Une cour d’appel fédérale américaine a confirmé vendredi à l’unanimité une loi qui pourrait conduire à l’interdiction de TikTok dans quelques mois, infligeant une défaite retentissante à la populaire plateforme de médias sociaux alors qu’elle se bat pour sa survie aux États-Unis.
La Cour d’appel des États-Unis pour le circuit du district de Columbia a rejeté la requête de TikTok visant à annuler la loi – qui oblige TikTok à rompre ses liens avec sa société mère basée en Chine, ByteDance, sous peine d’être interdite d’ici la mi-janvier – et a rejeté la contestation de la loi par l’entreprise. qui, selon lui, était contraire au premier amendement.
“Le premier amendement existe pour protéger la liberté d’expression aux États-Unis”, indique l’avis du tribunal, rédigé par le juge Douglas Ginsburg. “Ici, le gouvernement a agi uniquement pour protéger cette liberté contre une nation adverse étrangère et pour limiter la capacité de cet adversaire à recueillir des données sur les personnes aux États-Unis.”
TikTok et ByteDance – un autre plaignant dans le procès – devraient faire appel devant la Cour suprême des États-Unis, même s’il n’est pas clair si le tribunal se saisira de l’affaire.

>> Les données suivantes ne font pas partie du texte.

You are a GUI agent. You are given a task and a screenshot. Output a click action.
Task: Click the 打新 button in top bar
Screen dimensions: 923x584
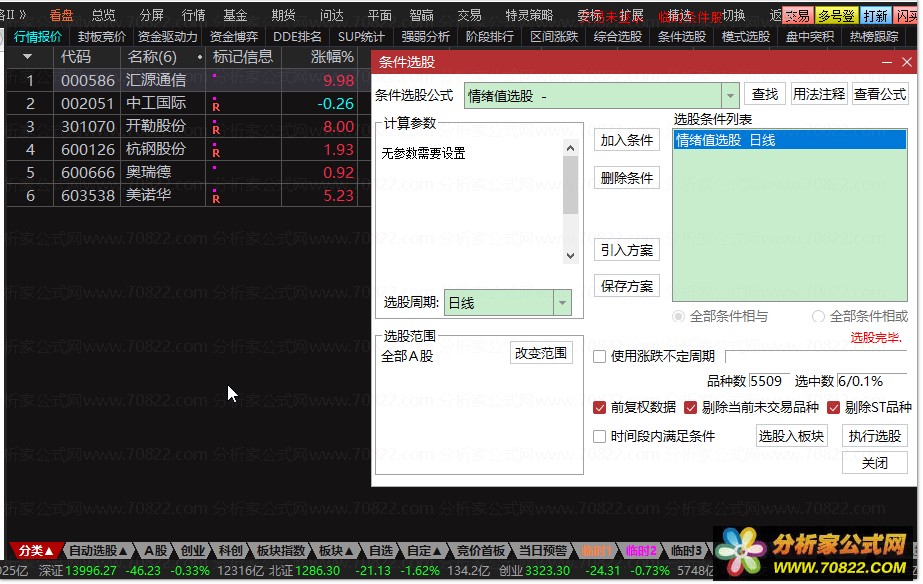[875, 16]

“La Cour suprême a un historique établi en matière de protection du droit des Américains à la liberté d’expression, et nous espérons qu’elle fera exactement cela sur cette question constitutionnelle importante”, a déclaré le porte-parole de TikTok, Michael Hughes, dans un communiqué.
“Malheureusement, l’interdiction de TikTok a été conçue et imposée sur la base d’informations inexactes, erronées et hypothétiques, ce qui a entraîné une censure pure et simple du peuple américain”, a déclaré Hughes.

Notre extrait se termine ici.